Ok, wait, no it doesn't.

How am I supposed to solve for the vector when it's being crossed by r [vector, or the .25 m in the x direction]?

You can replace the cross with just sin A I think (solving for the angle will let you find the components you need).

I'm still stuck pondering about this..

B = qvxr/r^2

Since B has only has a y component, and r only has an x component, v can only have z or x components, by the properties of the cross product.

B = qvxr/r^2

Since B has only has a y component, and r only has an x component, v can only have z or x components, by the properties of the cross product.
Hmm, I know that, that is exactly what I have....what I am trying to understand now is how she solved for her answer, or in other terms, what do I multiply/cross to get: <607 m/s, 0 j, -512k> ?

Thanks though, both of you, at any rate.

I would try out some calculations to see what works, but I don't have my calc.

I would try out some calculations to see what works, but I don't have my calc.
I have, most of what I get is within the small range...hmm.

\mu_0/4\pi (-7.2e-3 C) (-512 m/s k ) x (0.25 m i)/(0.25 m)^3 = 6e-6 T j

you would've rearranged the above to solve for the (-512 m/s k)

To get the i component of v,

sqrt((800 m/s)^2-(-512 m/s)^2) = +/- 615 m/s

\mu_0/4\pi (-7.2e-3 C) (-512 m/s k ) x (0.25 m i)/(0.25 m)^3 [2?] = 6e-6 T i [j?]

you would've rearranged the above to solve for the (-512 m/s k)

To get the i component of v,

sqrt((800 m/s)^2-(-512 m/s)^2) = +/- 615 m/s
I thought the 6e-6 was a j and the 3 was a 2?
Ok, and I know this might sound dumb and redundant, but, my problem is just rearranging the equation, to me it looks as if the x for the cross product can't be broken....
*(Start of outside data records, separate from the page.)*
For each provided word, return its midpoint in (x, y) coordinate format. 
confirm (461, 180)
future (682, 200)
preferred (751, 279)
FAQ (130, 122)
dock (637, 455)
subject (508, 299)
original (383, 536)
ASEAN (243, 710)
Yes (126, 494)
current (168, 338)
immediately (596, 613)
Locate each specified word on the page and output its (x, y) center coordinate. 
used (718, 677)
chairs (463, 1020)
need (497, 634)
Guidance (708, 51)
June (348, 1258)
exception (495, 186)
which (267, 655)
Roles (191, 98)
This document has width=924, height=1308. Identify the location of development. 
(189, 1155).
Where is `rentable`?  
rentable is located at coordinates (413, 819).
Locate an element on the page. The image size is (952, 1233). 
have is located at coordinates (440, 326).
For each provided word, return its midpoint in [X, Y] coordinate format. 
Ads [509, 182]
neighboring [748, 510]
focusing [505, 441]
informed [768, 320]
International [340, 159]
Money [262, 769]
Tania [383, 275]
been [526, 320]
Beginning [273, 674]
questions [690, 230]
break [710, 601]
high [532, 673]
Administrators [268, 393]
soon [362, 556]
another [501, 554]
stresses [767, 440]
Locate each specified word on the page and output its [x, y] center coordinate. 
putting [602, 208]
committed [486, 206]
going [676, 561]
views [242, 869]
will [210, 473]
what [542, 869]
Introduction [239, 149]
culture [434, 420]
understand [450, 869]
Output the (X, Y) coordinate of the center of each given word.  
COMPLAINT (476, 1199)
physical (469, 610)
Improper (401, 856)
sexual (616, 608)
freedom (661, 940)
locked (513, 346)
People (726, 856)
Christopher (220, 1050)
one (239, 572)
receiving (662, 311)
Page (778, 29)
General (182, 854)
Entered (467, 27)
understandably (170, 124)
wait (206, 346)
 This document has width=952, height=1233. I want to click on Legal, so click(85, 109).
I thought the 6e-6 was a j [...]
You're right -- I've corrected it.


[...] and the 3 was a 2?
The 3 is correct:

http://hyperphysics.phy-astr.gsu.edu/hbase/magnetic/biosav.html


Ok, and I know this might sound dumb and redundant, but, my problem is just rearranging the equation, to me it looks as if the x for the cross product can't be broken....
Well, cross product has a partial inverse. Say you have vectors v = a i + b j + c k and r = f i + g j + h k. Then you have B = v x r = (bh - cg)i + (cf - ah)j + (ag - bf)k.

In this case, B has only the j component non-zero, (cf - ah). However, r has only the i component, so h = 0 -- this leaves only B_j = cf --> c = B_j/f.